Marianne Gaettens recalls an Open House at her home in The Village of Arbour Trails encouraging residents to get a feeling for what life is like in each of the neighbourhoods throughout the continuum of care. Marianne is among those who live independently with very little need of support, but the village supports many other residents requiring varying levels of care, from assisted living in Egerton neighbourhood to full support in Emma’s for people living with the ever-changing symptoms of dementia and memory loss.
When she visited Emma’s that day, she came to the realization that some of the residents living there once lived independently as she did. Progression of illness or a sudden catastrophic event such as a stroke or a fall had forced their move to a neighbourhood where their more complex needs could be met, but they were still her neighbours.
After that visit she chose to spend more time in Emma’s, if only to sit with someone who rarely welcomes visitors and hold their hand while sharing a bit of comfortable conversation. “I do have time on my hands,” she says, when asked about her time volunteering. “I like to get involved and if I can do something for somebody else it gives me a sort of feeling that I’m still useful.”
When her husband passed away in the fall of 2016, not long after they moved to Arbour Trails, Marianne felt the emptiness that accompanies such grief, and offering a bit of herself to others helps fill that space somewhat.

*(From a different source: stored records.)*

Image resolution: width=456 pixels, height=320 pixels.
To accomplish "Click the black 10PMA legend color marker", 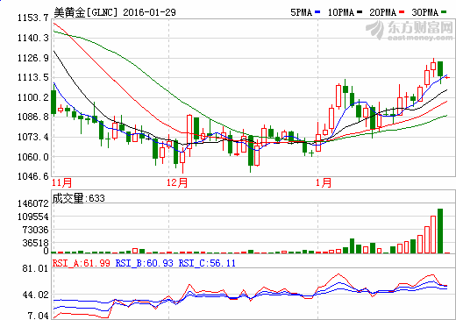I will pos(360,12).
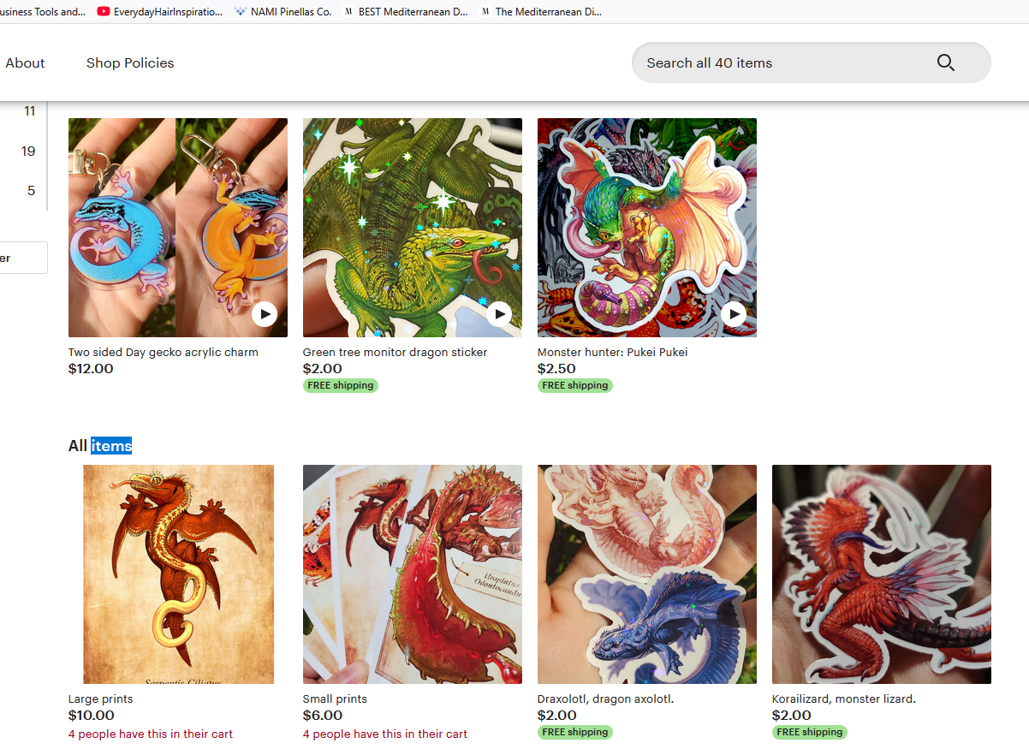Select the Large prints thumbnail image
1029x749 pixels.
[x=178, y=574]
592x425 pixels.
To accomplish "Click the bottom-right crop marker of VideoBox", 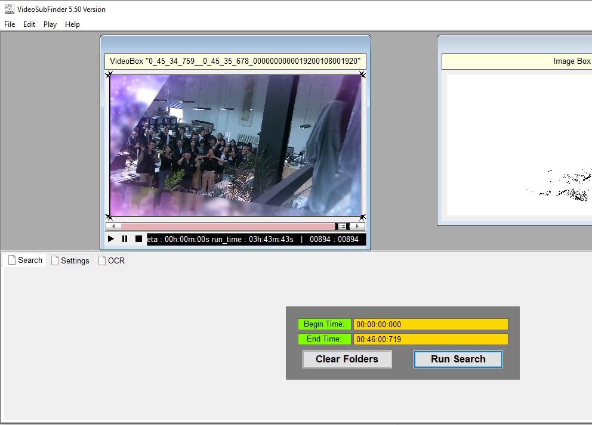I will pos(362,216).
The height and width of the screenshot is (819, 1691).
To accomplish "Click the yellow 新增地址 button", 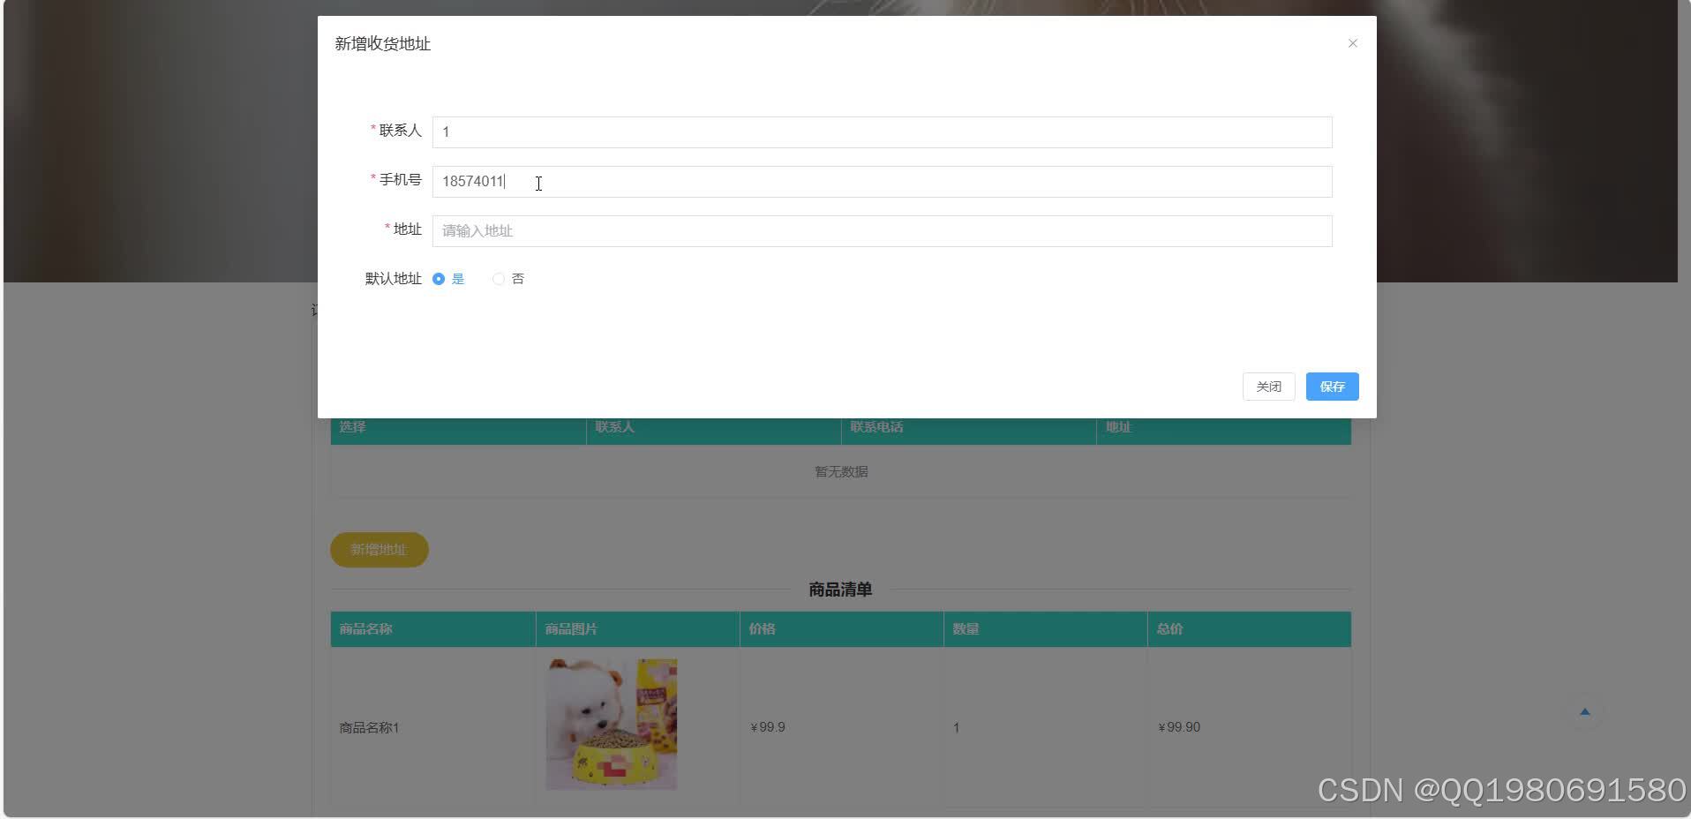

People who live in Emma’s may face memory loss and other challenges due to the progression of their illness or the dementia affecting their brain, but they still know and appreciate the value of kindness and friendship, and Marianne is happy to offer that in small ways when she is able.
There is a gentleman with a German background like hers, for example, so Marianne arrived in Emma’s one day with a large book containing pictures of old Germany, and together they glanced through it. He knew all the cities and many of the landmarks, and found pleasure revisiting them with her. That is the beauty of being a regular volunteer: you get to know each person and their likes and their needs, helping create more meaning in each visit.
The value Marianne finds in volunteering her time in small ways adds up, she says, and she encourages other residents who are able to look at what they might offer their fellow residents in other neighbourhoods.
“A lot of people are a little bit afraid,” Marianne says, “but to me these are still the same people; it’s just they may have lost some of their memory, but it’s easy to connect. All they want is to see another person and know that they’re not forgotten.”